Utilities to make it easier to read text encoded as UTF-16.
Have you encountered this situation? Code that has worked for years
suddenly breaks. It turns out someone tried to use it with a file
that came from a MS-Windows system. Now this perfectly good code stops
working.
Looking at a hex dump you realize every other byte is \0
. WTF?
No, UTF. More specifically UTF-16LE with an optional BOM.
What does all that mean? Well, first you should read "The Absolute Minimum Every Software Developer Absolutely, Positively Must Know About Unicode and Character Sets (No Excuses!)" by Joel Spolsky.
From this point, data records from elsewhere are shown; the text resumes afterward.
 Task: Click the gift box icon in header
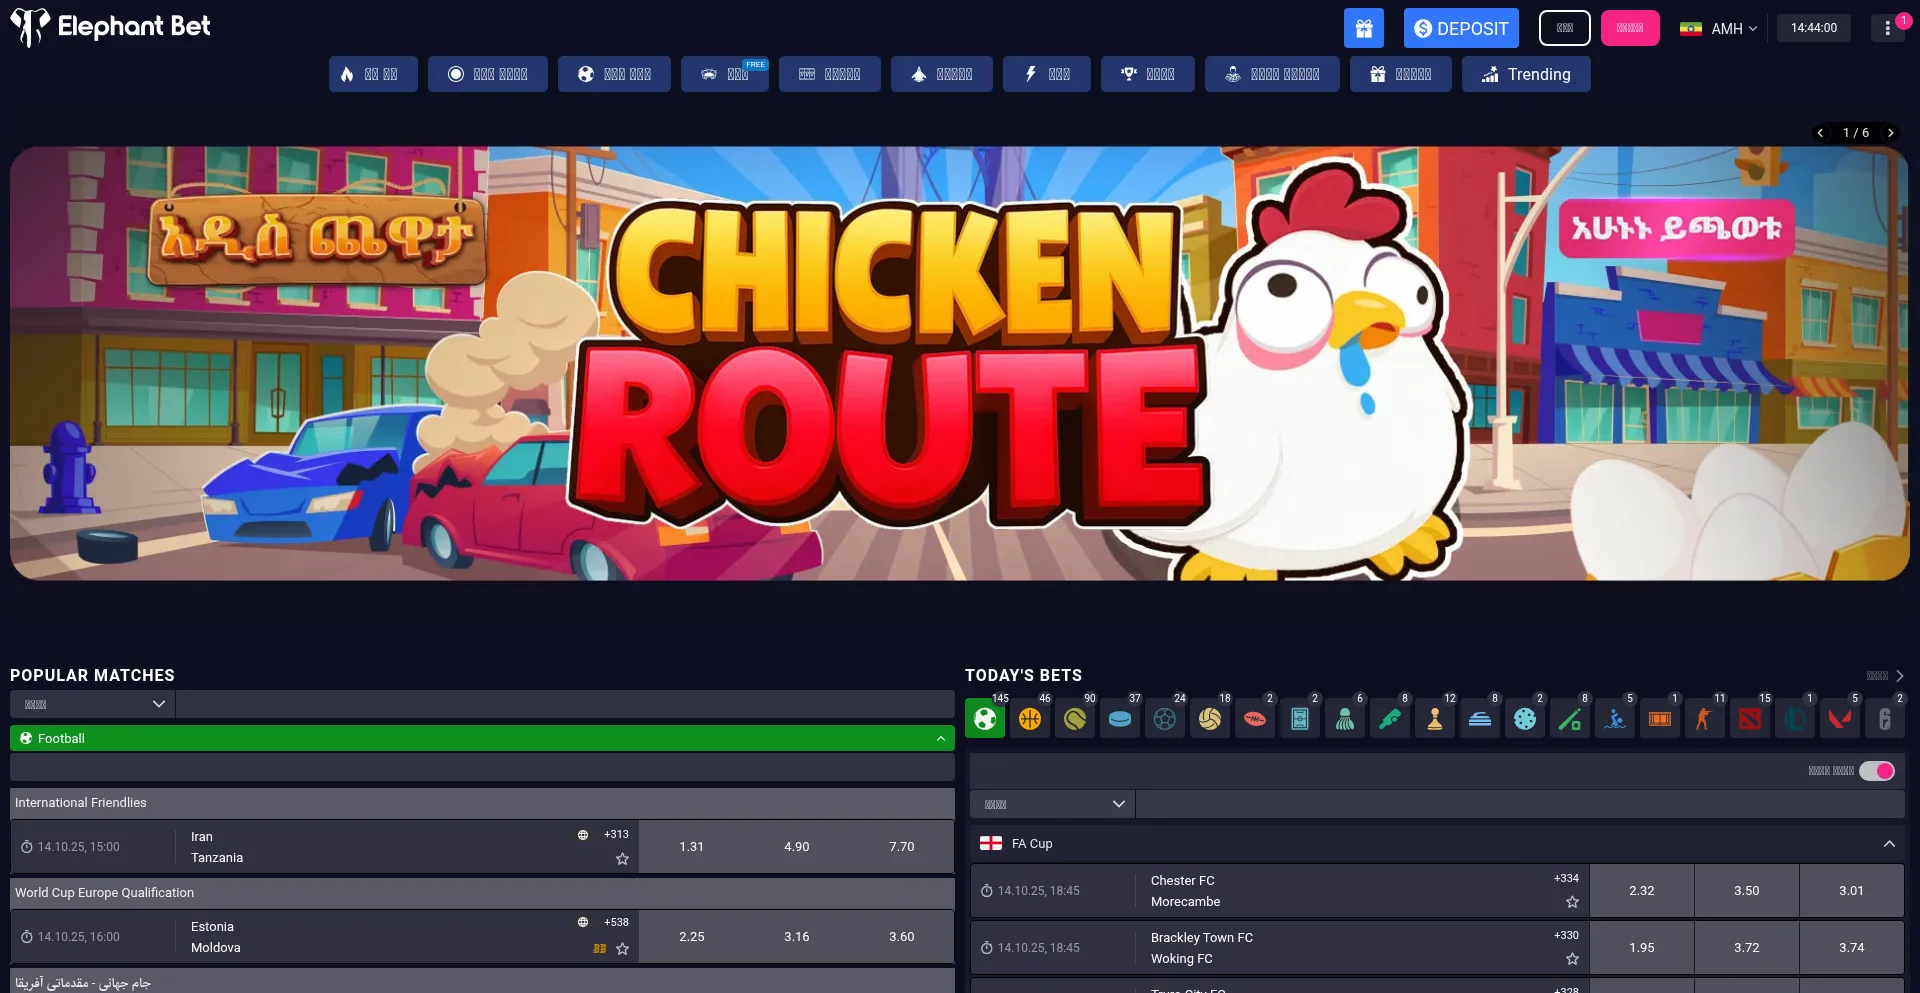[1363, 28]
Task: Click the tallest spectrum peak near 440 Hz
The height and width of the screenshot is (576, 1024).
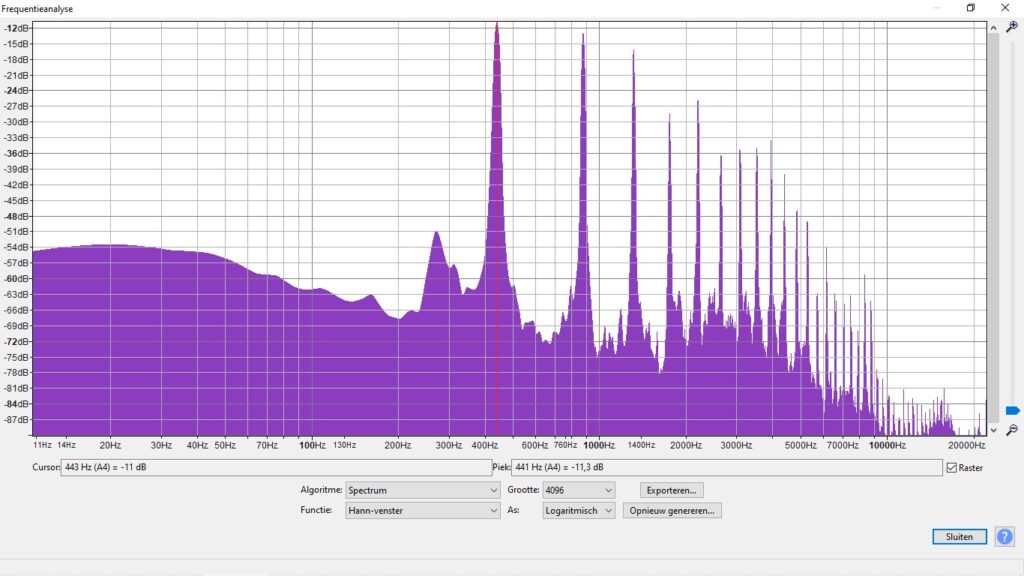Action: click(496, 30)
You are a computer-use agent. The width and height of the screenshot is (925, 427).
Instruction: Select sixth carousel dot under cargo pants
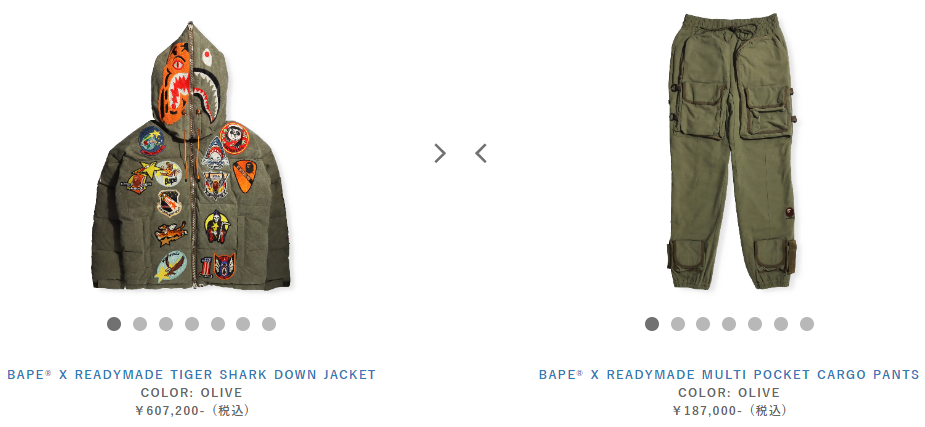(781, 324)
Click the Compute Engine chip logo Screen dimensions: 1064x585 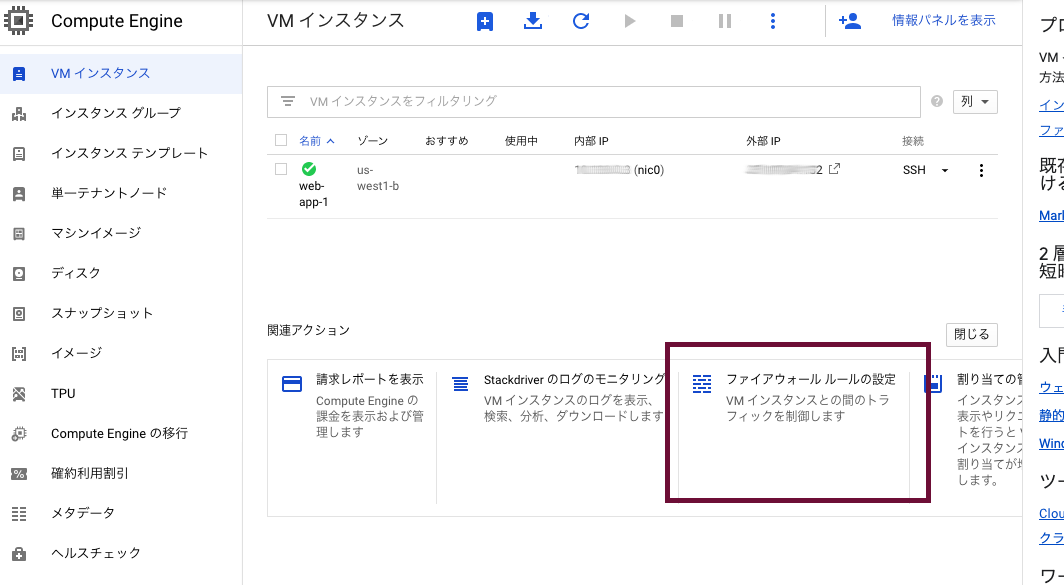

Now you understand what the problem is, but how do you fix it?
Well, you can spend a week trying to figure out how to use
golang.org/x/text/encoding/unicode
and you'll be able to
decode UTF-16LE files. (No offense to the authors of that
module. It is a fantastic module but if you aren't already
an expert in Unicode encoding, it is pretty difficult to use.)
If you don't have a week, you can just use this module.
Take the easy way out! Just change ioutil.ReadFile()
to
utfutil.ReadFile()
.
Everything will just work.
The goal of utfutl
is to provide replacement functions
that magically do the right thing. There is a demo
program that shows how to use it called catutf.
OLD: Works with UTF8 and ASCII files:
data, err := ioutil.ReadFile(filename)
NEW: Works if someone gives you a Windows UTF-16LE file occasionally but normally you are processing UTF8 files:
data, err := utfutil.ReadFile(filename, utfutil.UTF8)
OLD: Works with UTF8 and ASCII files:
data, err := os.Open(filename)
NEW: Works if someone gives you a file with a BOM:
data, err := utfutil.OpenFile(filename, utfutil.HTML5)
It works like os.Open()
:
s, err := utfutil.NewScanner(filename, utfutil.HTML5)
What's that second argument all about? utfutil.UTF8
? utfutil.HTML5
?
If a file has no BOM, it is impossible to guess the file encoding with 100% accuracy. Therefore, the 2nd parameter is an "EncodingHint" that specifies what to assume for BOM-less files.
UTF8 No BOM? Assume UTF-8
UTF16LE No BOM? Assume UTF 16 Little Endian
UTF16BE No BOM? Assume UTF 16 Big Endian
WINDOWS = UTF16LE (i.e. a reasonable guess if file is from MS-Windows)
POSIX = UTF8 (i.e. a reasonable guess if file is from Unix or Unix-like systems)
HTML5 = UTF8 (i.e. a reasonable guess if file is from the web)
If someone writes a Golang equivalent of uchardet, I'll add a hint
called AUTO
which uses it. That would be awesome. Volunteers?